| name | prompts |
| user-prompt | Version my prompts with LangWatch |
| description | Version and manage your agent's prompts with LangWatch Prompts CLI. Use for both onboarding (set up prompt versioning for an entire codebase) and targeted operations (version a specific prompt, create a new prompt version). Supports Python and TypeScript. |
| license | MIT |
| compatibility | Works with Claude Code and similar coding agents. The `langwatch` CLI is the only interface. |
Version Your Prompts with LangWatch Prompts CLI
Determine Scope
If the user's request is general ("set up prompt versioning", "version my prompts"):
- Read the full codebase to find all hardcoded prompt strings
- Study git history to understand what changed and why: focus on agent behavior changes, prompt tweaks, bug fixes. Read commit messages for context.
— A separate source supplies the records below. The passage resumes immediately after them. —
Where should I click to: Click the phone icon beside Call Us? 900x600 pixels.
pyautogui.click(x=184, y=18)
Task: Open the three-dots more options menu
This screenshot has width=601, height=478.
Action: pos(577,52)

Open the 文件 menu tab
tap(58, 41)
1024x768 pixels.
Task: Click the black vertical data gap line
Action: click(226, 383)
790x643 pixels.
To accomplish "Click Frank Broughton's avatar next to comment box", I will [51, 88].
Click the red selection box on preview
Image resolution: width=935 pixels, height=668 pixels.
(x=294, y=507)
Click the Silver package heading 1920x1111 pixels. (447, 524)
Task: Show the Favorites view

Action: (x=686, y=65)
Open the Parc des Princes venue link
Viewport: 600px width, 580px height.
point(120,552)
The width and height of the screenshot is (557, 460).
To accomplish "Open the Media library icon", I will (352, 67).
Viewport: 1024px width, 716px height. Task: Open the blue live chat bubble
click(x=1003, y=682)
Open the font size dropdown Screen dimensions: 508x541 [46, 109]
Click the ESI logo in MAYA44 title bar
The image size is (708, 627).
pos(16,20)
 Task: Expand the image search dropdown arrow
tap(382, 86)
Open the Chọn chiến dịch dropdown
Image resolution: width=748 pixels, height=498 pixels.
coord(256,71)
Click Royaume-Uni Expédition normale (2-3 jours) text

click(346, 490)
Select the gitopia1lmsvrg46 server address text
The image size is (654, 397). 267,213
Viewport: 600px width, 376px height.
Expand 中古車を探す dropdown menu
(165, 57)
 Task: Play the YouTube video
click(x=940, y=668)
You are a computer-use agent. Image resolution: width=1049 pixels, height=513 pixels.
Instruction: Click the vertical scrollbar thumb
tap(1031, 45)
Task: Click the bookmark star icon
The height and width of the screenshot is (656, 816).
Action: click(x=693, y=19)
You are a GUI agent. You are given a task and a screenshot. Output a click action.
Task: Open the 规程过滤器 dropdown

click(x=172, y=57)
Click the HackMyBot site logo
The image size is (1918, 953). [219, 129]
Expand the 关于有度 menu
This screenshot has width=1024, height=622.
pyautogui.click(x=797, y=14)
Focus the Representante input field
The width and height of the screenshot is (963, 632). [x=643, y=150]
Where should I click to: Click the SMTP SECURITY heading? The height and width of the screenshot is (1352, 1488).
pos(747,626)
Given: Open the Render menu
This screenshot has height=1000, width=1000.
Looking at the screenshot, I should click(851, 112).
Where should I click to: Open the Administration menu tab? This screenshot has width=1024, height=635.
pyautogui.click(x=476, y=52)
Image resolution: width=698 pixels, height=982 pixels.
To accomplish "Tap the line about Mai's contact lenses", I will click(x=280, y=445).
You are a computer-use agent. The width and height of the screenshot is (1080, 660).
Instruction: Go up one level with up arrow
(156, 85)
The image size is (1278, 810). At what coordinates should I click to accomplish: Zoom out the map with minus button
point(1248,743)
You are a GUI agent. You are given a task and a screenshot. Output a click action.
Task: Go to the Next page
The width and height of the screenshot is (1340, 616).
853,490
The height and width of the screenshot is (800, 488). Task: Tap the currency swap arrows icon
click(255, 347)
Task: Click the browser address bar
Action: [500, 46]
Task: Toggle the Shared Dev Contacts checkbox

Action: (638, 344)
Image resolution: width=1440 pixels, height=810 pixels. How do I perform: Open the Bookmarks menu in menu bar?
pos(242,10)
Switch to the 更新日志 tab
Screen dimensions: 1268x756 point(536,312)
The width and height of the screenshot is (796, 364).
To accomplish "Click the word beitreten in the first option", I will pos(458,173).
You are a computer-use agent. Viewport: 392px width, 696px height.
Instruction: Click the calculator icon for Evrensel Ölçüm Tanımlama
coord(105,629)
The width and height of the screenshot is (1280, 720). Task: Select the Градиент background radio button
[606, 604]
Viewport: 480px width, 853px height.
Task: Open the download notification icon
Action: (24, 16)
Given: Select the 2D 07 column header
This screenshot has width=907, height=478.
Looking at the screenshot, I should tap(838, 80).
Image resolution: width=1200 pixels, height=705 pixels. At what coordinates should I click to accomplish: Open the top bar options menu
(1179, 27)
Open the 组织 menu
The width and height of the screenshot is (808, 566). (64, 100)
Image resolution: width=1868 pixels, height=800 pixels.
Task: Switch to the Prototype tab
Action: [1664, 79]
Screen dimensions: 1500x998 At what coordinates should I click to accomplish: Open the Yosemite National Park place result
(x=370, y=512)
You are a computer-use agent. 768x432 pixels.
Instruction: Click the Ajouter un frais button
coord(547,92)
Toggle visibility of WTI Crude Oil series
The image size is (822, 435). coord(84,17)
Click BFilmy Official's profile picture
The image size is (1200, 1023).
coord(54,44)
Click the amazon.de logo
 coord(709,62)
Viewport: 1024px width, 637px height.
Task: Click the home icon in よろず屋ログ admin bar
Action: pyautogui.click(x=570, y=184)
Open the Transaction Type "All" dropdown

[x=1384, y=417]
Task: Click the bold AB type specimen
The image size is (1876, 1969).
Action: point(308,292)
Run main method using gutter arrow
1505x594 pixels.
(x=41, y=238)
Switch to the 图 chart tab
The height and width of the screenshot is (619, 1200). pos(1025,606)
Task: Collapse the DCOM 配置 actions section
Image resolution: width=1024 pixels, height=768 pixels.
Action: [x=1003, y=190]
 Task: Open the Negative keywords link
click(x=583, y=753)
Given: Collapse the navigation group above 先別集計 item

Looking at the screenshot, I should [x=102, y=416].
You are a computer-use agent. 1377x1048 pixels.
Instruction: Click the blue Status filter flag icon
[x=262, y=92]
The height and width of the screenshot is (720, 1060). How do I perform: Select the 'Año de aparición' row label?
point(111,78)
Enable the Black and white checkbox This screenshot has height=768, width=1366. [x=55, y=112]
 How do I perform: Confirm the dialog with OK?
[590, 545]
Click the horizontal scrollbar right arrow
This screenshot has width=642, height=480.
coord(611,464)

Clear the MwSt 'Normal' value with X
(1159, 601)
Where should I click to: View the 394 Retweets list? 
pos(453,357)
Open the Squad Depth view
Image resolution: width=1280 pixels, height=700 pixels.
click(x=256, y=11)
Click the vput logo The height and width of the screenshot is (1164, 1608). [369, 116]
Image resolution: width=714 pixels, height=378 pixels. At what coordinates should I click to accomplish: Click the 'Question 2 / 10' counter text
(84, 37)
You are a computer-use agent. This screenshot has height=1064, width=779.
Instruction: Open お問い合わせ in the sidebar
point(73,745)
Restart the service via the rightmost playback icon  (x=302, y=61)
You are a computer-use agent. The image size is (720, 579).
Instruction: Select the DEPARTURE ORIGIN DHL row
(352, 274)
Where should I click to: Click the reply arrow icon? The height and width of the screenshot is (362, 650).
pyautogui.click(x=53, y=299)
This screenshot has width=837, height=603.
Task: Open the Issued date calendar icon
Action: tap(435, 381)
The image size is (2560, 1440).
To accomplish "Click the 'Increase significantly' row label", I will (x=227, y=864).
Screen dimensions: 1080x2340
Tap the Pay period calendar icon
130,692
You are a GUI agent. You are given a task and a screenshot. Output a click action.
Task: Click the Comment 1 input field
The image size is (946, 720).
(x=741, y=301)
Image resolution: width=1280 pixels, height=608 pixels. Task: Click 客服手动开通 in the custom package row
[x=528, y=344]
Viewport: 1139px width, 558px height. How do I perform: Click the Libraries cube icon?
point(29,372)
- Set up the Prompts CLI and create managed prompts for each hardcoded prompt
- Update all application code to use
langwatch.prompts.get()
If the user's request is specific ("version this prompt", "create a new prompt version"):
- Focus on the specific prompt
- Create or update the managed prompt
- Update the relevant code to use
langwatch.prompts.get()
Plan Limits
LangWatch's free plan has limits on prompts, scenarios, evaluators, experiments, and datasets. When you hit a limit, the API returns "Free plan limit of N reached..." with an upgrade link.
How to handle:
- Work within the limits. If 3 resources of the relevant type are allowed, create 3 meaningful ones, not 10.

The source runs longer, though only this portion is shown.